Además, demandaron la reglamentación inmediata de la Ley 32490, respaldada por los gremios para combatir la inseguridad en el sector. “Necesitamos su reglamentación inmediata. Es urgente para desactivar la olla de presión que existe”, insistió Ojeda ante el presidente Jerí.

Un paro de 340 empresas de transporte en Lima y Callao, en protesta contra las extorsiones, ha provocado caos y largas colas. Los pasajeros son los más afectados, enfrentando un alza desmedida en los precios de los pasajes por parte de transportistas informales.

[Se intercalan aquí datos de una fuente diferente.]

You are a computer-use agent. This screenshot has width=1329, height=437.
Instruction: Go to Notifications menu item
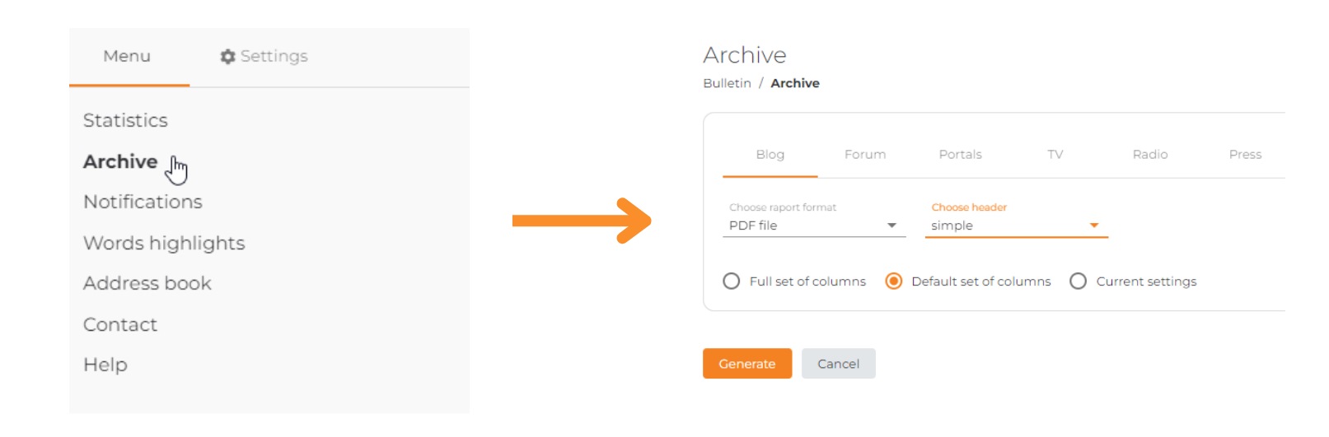(143, 202)
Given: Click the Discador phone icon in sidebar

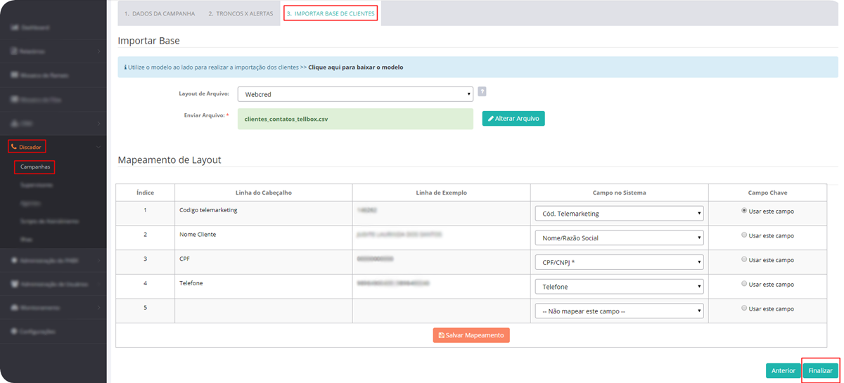Looking at the screenshot, I should coord(14,147).
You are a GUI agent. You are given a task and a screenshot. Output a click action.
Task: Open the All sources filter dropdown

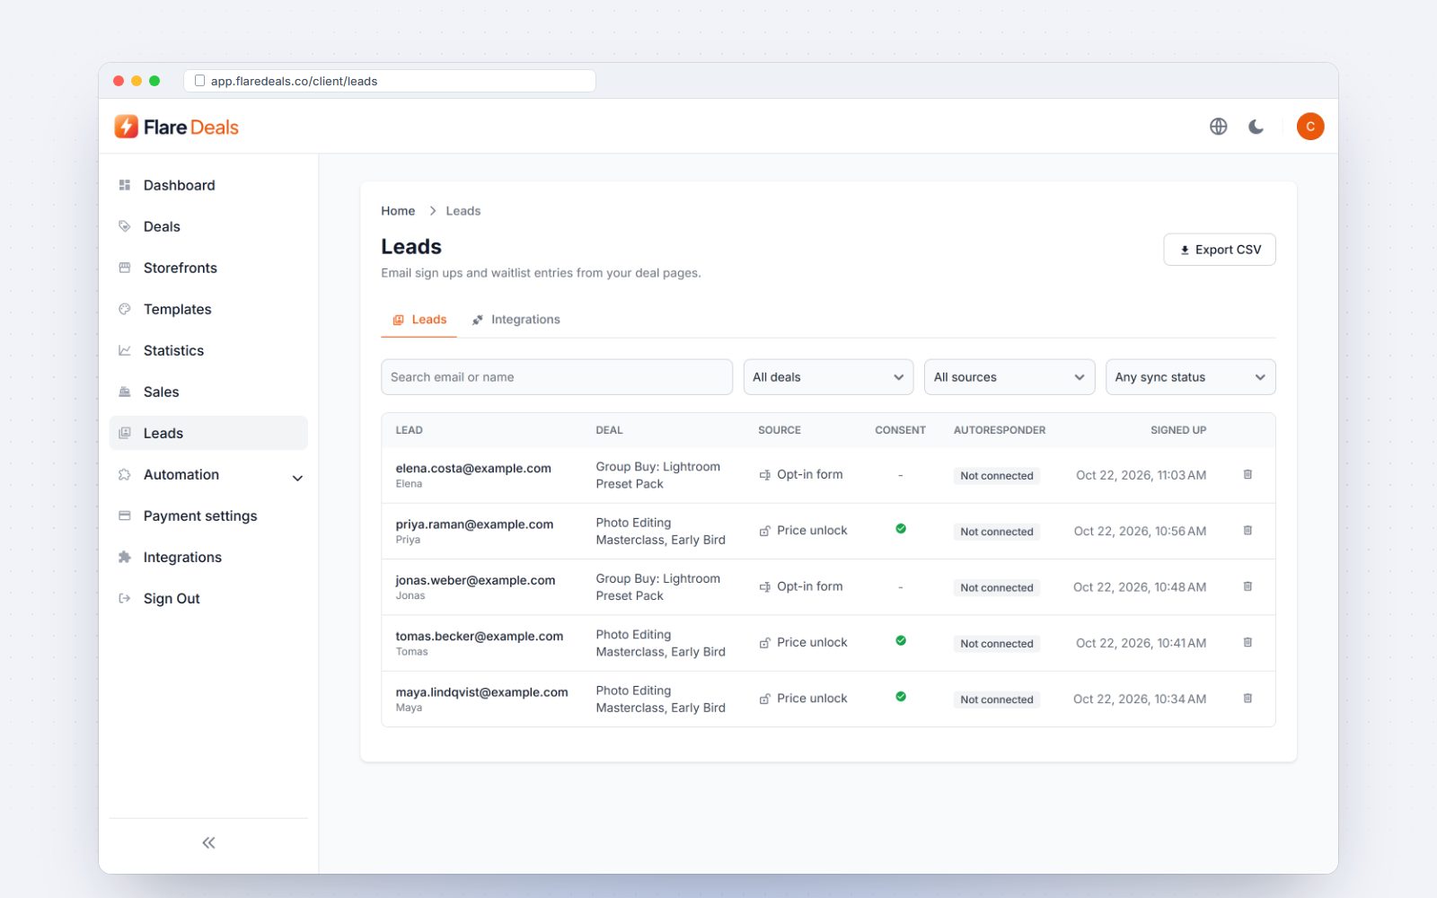[x=1009, y=377]
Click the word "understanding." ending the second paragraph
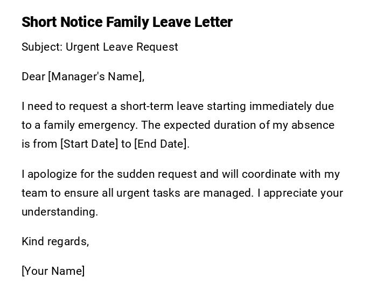377x305 pixels. 60,212
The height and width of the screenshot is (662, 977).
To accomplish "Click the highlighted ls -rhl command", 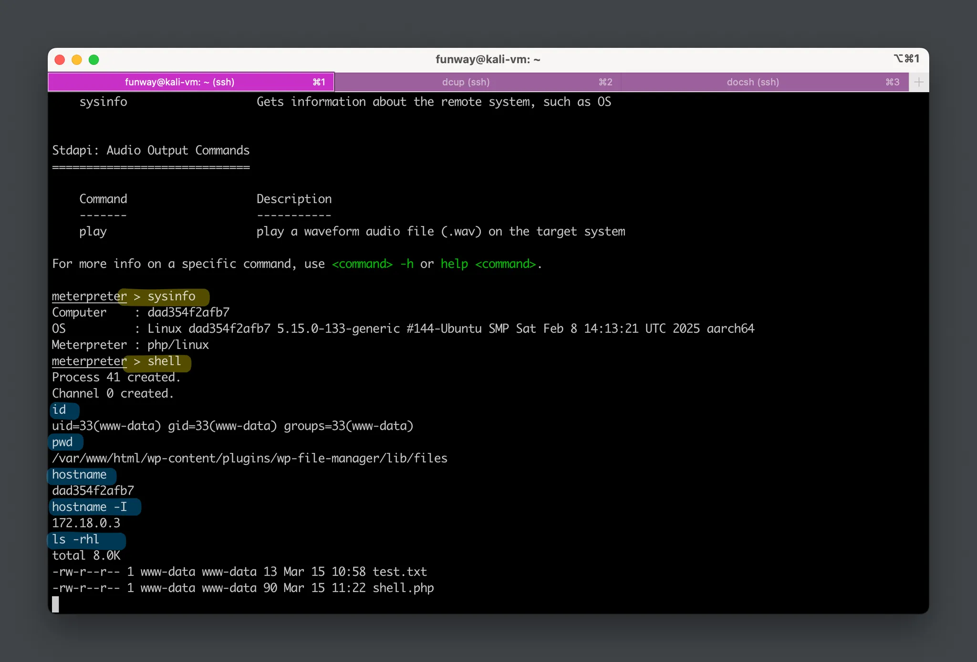I will (76, 540).
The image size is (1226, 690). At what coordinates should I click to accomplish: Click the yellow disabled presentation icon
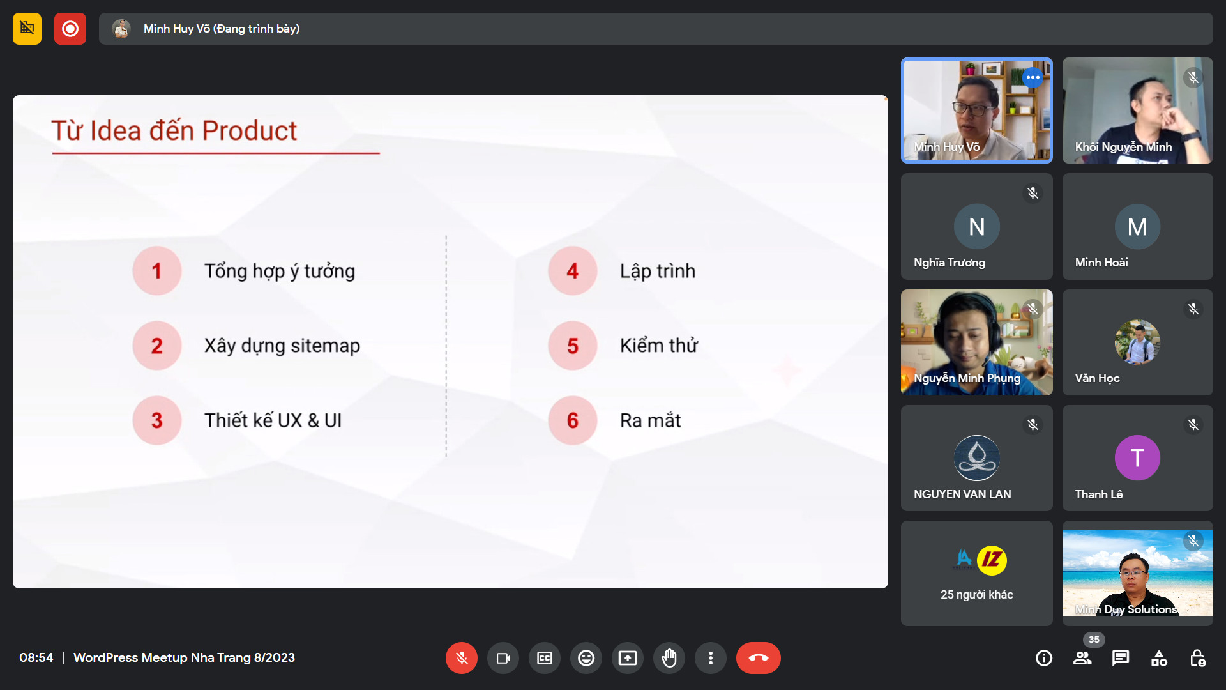[x=27, y=29]
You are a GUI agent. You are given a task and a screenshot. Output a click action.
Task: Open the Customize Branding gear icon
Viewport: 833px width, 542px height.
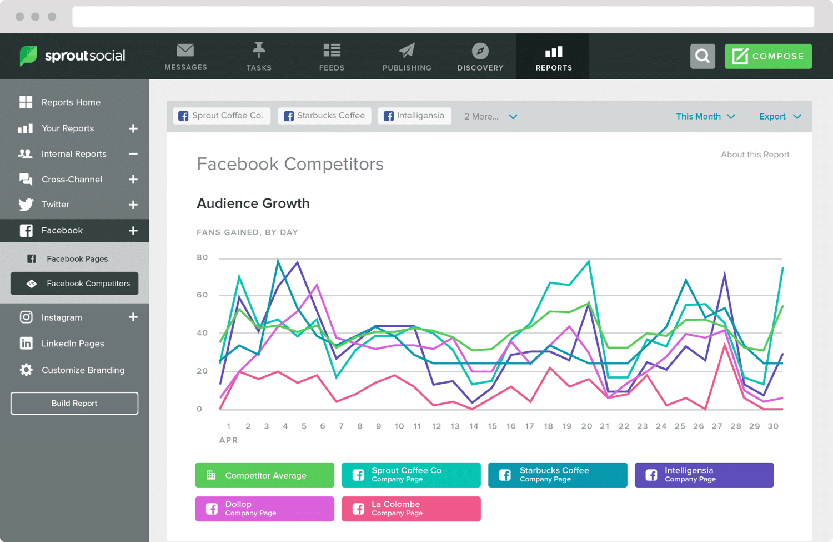coord(26,370)
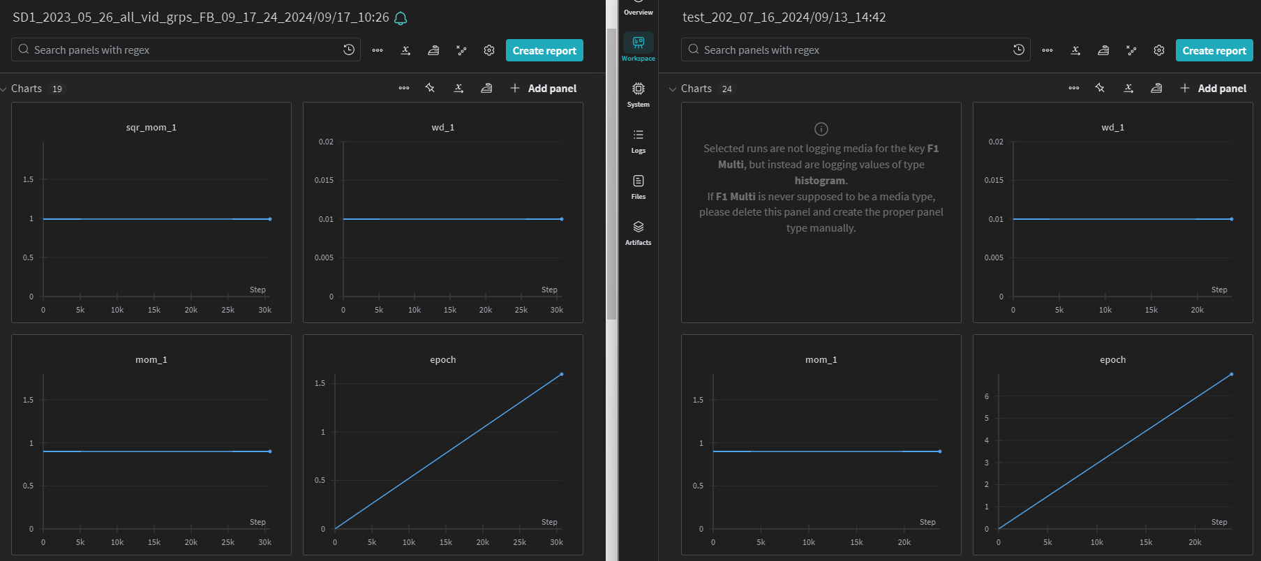
Task: Open section x-axis icon in right Charts header
Action: (1128, 88)
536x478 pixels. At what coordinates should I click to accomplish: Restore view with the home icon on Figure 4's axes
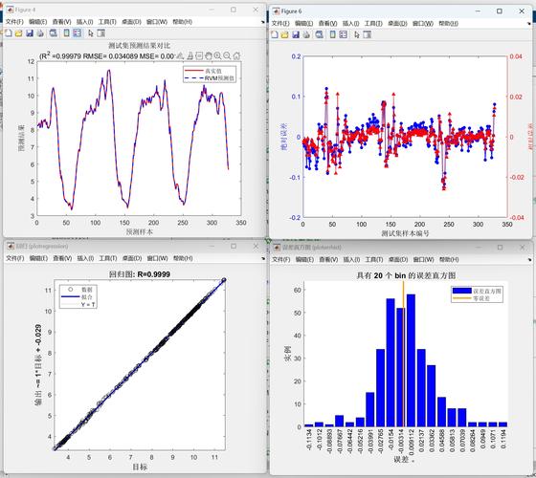coord(236,55)
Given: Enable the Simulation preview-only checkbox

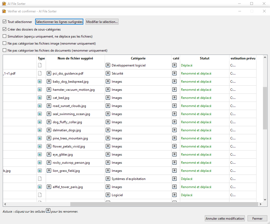Looking at the screenshot, I should [4, 36].
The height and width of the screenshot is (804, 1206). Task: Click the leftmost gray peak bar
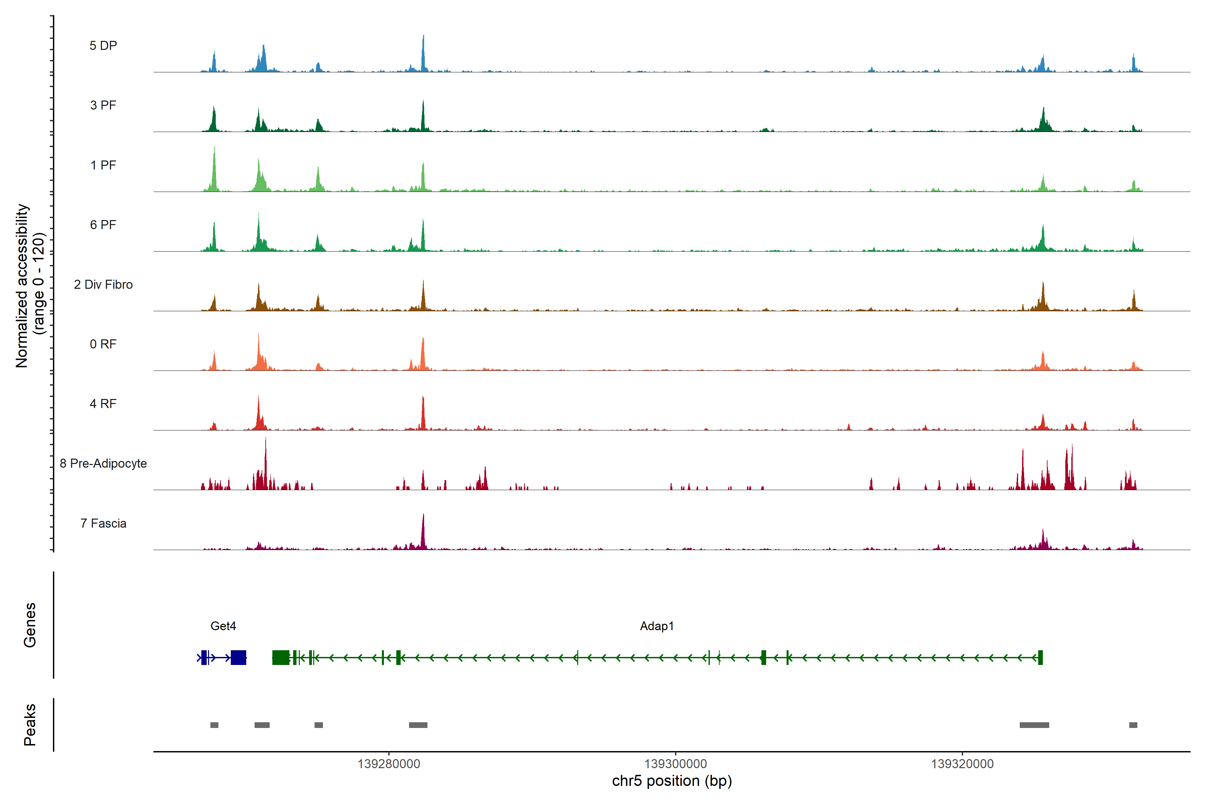point(214,725)
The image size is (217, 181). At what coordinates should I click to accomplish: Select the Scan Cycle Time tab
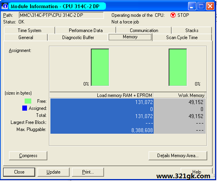click(182, 38)
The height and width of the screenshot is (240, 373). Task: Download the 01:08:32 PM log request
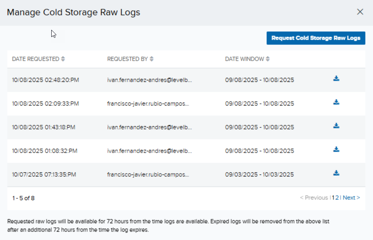point(336,149)
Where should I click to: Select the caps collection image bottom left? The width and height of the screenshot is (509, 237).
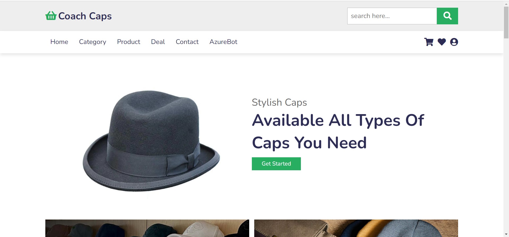(x=147, y=228)
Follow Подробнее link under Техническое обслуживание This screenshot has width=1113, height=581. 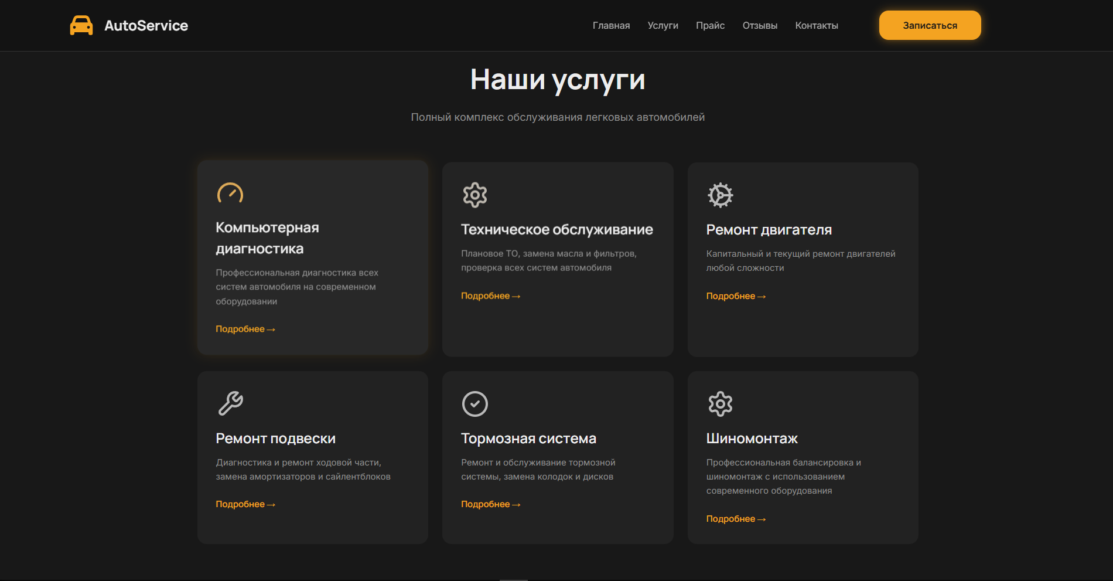490,295
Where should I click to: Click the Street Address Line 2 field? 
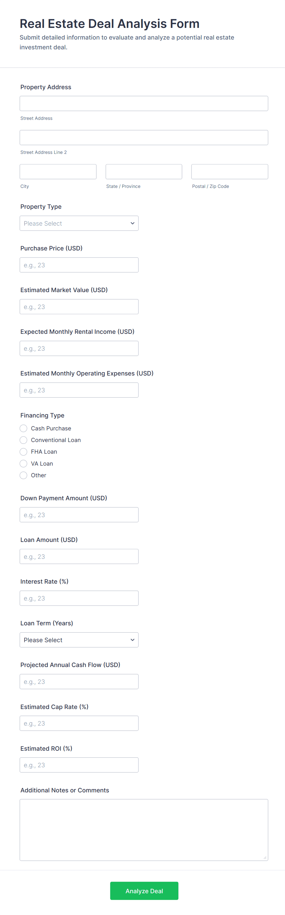(144, 137)
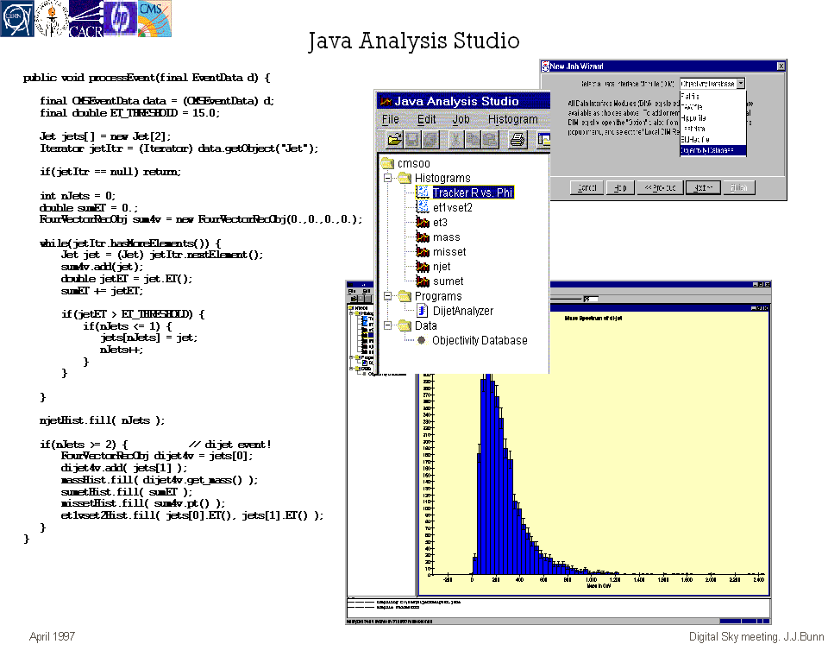
Task: Collapse the Histograms folder
Action: 387,179
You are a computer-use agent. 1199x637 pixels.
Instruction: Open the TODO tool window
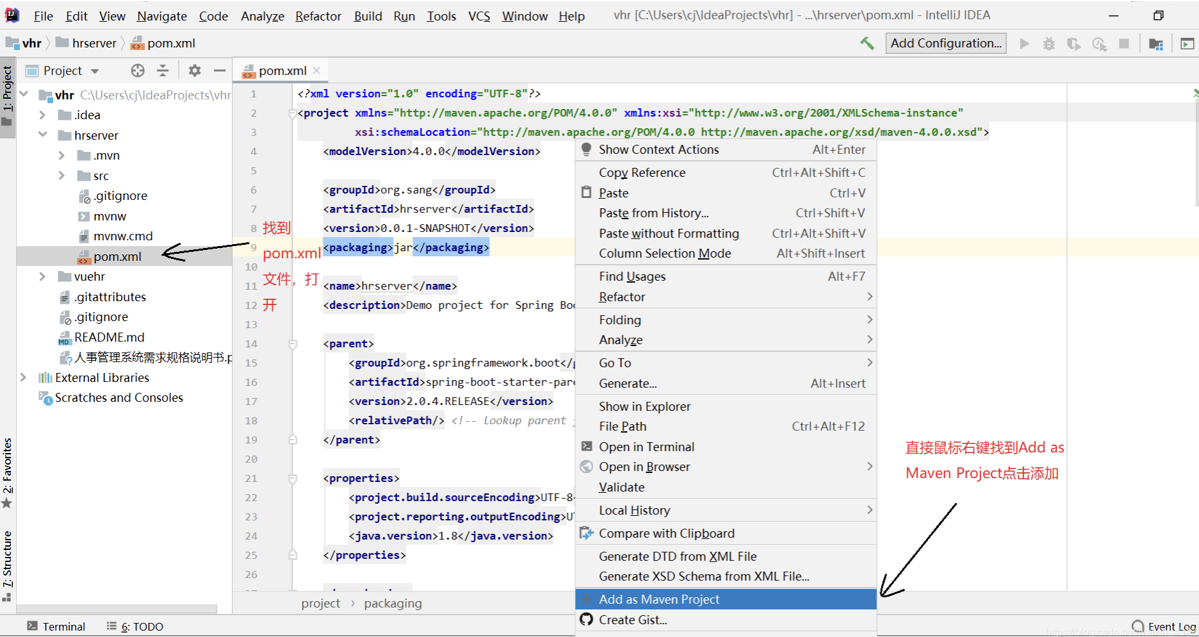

Por su parte, Héctor Vargas, presidente de la coordinadora de empresas de transporte urbano, recordó que el proyecto fue promulgado en noviembre, pero no ha tenido avances reales. “Hace dos meses que no se ha reglamentado absolutamente nada. Pedimos voluntad política y liderazgo”, explicó. También señaló la necesidad de implementar una unidad de élite para la investigación, reforzar el control penitenciario y mantener el estado de emergencia, con el ejército apoyando la labor policial. Subrayó que, sin coordinación efectiva entre la Policía, el Ministerio Público y el Poder Judicial, la lucha contra la extorsión y los asesinatos no tendrá impacto.

Otro de los puntos críticos expuestos fue la falta de equipamiento de la Policía. “No podemos combatir el crimen si la Policía no cuenta con personal, vehículos ni equipos de interceptación”, señaló Martín O’Diana. El dirigente destacó la labor del Grupo Greco y pidió ampliar y dotar de recursos a este tipo de unidades especializadas.

A todo ello, la muerte civil para vehículos informales fue presentada como una medida clave. “El retiro de placas en el campo facilitaría la lucha contra la informalidad. Actualmente, los operativos se suspenden por falta de depósitos y grúas. Retirar placas en el acto permite sacar hasta doscientas unidades en un día”, sostuvo un representante del sector, subrayando que los vehículos informales circulan sin seguros, sin licencia y en condiciones peligrosas para los pasajeros. Los transportistas consideran que esta medida no solo es esencial para frenar la competencia desleal, sino para mejorar la seguridad.

La crisis también afecta a las propias empresas formales, que denuncian la quiebra de operaciones y la pérdida de personal por miedo a la delincuencia. “Las empresas de transporte están quebradas. Antes era la Municipalidad de Lima, el ATU, y ahora la delincuencia”, lamentó otro dirigente.